## WHAT YOU HAVE TO DO
The whole listing is to be transcribed exactly as it stands.

## DATA UNDER STUDY

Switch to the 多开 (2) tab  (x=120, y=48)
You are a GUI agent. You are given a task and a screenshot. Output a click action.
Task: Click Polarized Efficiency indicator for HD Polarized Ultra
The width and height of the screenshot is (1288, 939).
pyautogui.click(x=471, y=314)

## SOLUTION
Switch to the 多开 (2) tab  (x=120, y=48)
You are a GUI agent. You are given a task and a screenshot. Output a click action.
Task: Click Polarized Efficiency indicator for HD Polarized Ultra
The width and height of the screenshot is (1288, 939).
pyautogui.click(x=471, y=314)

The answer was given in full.